Zadania ▸
**a)** Wyjaśnij na podstawie artykułu o próbkach z wraku Tu-154M, dlaczego według prokuratury wojskowej ślady znalezione na wraku nie musiały świadczyć o obecności materiału wybuchowego.
**b)** Wypisz bez zmian fragment artykułu o próbkach z wraku Tu-154M zaczynający się od słów „(fot. Serge Serebro, Vitebsk” i kończący się na słowach „ze stroną rosyjską.”, włącznie z nimi.

Udostępniony fragment ▸
++++
Pobrane próbki TU-154M są... w Rosji

(fot. Serge Serebro, Vitebsk Popular News / Wikipedia Commons)
PAP / drr

Prokurator generalny Andrzej Seremet chce, aby jak najszybciej trafiły z Rosji do Polski pobrane przez polskich biegłych z wraku Tu-154 próbki mogące wskazywać na obecność tzw. materiałów wysokoenergetycznych. Dodał, że we wtorek ma nadzieję rozmawiać na ten temat ze stroną rosyjską.

W ub. wtorek "Rzeczpospolita" napisała, że śledczy na wraku samolotu Tu-154M w Smoleńsku znaleźli ślady trotylu i nitrogliceryny. Po publikacji prokuratura wojskowa zaprzeczyła tym doniesieniom. Wskazała tylko, że znalezione ślady mogą oznaczać obecność tzw. substancji wysokoenergetycznych. Jak wyjaśniał tego dnia szef Wojskowej Prokuratury Okręgowej w Warszawie płk Ireneusz Szeląg, urządzenia wykorzystywane w Smoleńsku mogą w taki sam sposób sygnalizować obecność materiału wybuchowego, jak i innych związków np. pestycydów, rozpuszczalników i kosmetyków. Dodał, że wielokrotnie sygnalizowały one możliwość wystąpienia związków chemicznych o budowie podobnej do materiałów wysokoenergetycznych; reagowały np. na namiot wykonany z PCV.
++++
Surowe dane ▸

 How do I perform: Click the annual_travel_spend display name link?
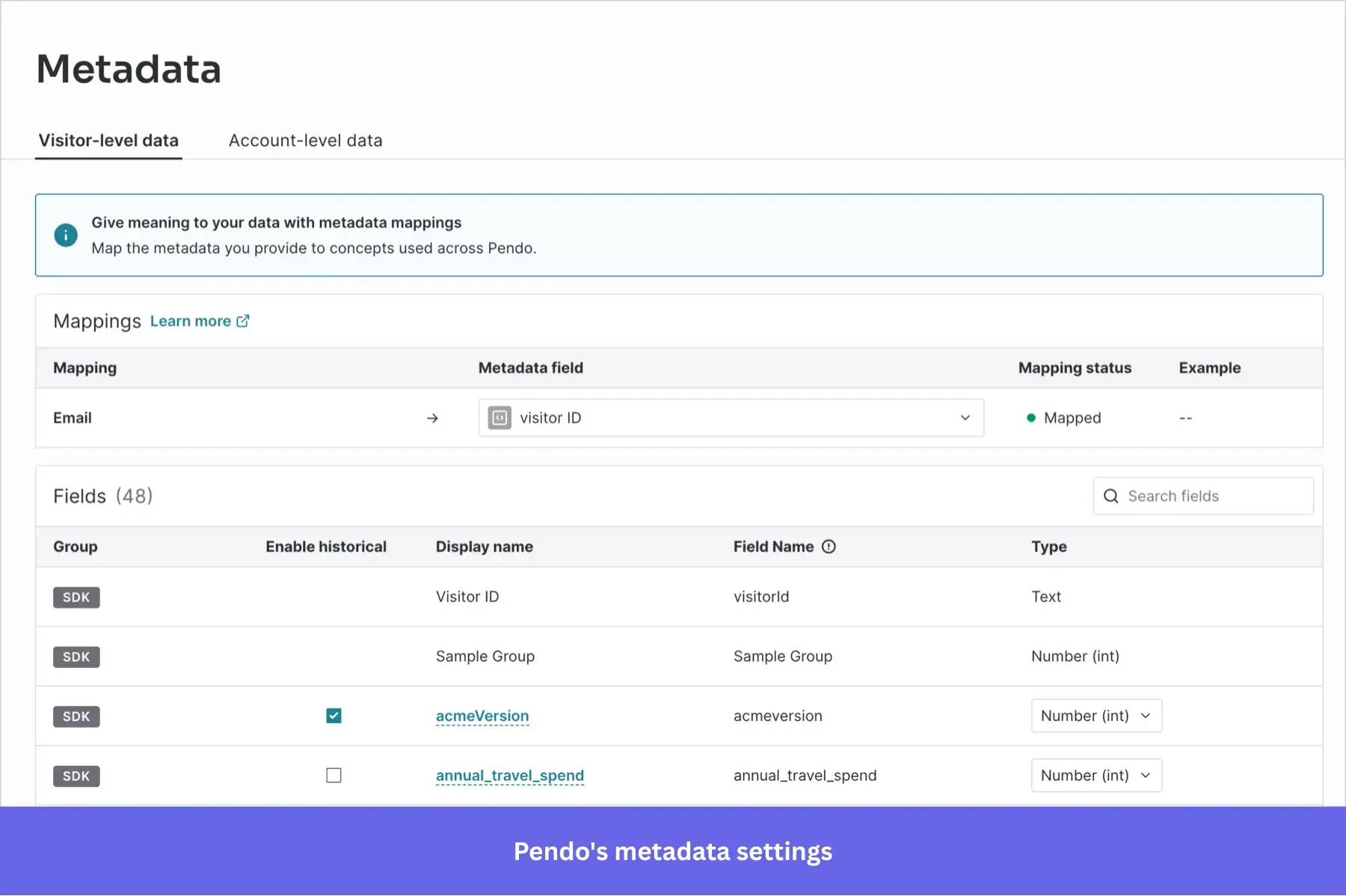tap(509, 776)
++++
Odpowiedzi do zadań ▸
**a)** Według płk. Ireneusza Szeląga urządzenia używane w Smoleńsku sygnalizują obecność materiału wybuchowego tak samo jak obecność innych związków, np. pestycydów, rozpuszczalników i kosmetyków. Wielokrotnie wskazywały też związki chemiczne o budowie podobnej do materiałów wysokoenergetycznych i reagowały np. na namiot wykonany z PCV.

**b)**
(fot. Serge Serebro, Vitebsk Popular News / Wikipedia Commons)
PAP / drr

Prokurator generalny Andrzej Seremet chce, aby jak najszybciej trafiły z Rosji do Polski pobrane przez polskich biegłych z wraku Tu-154 próbki mogące wskazywać na obecność tzw. materiałów wysokoenergetycznych. Dodał, że we wtorek ma nadzieję rozmawiać na ten temat ze stroną rosyjską.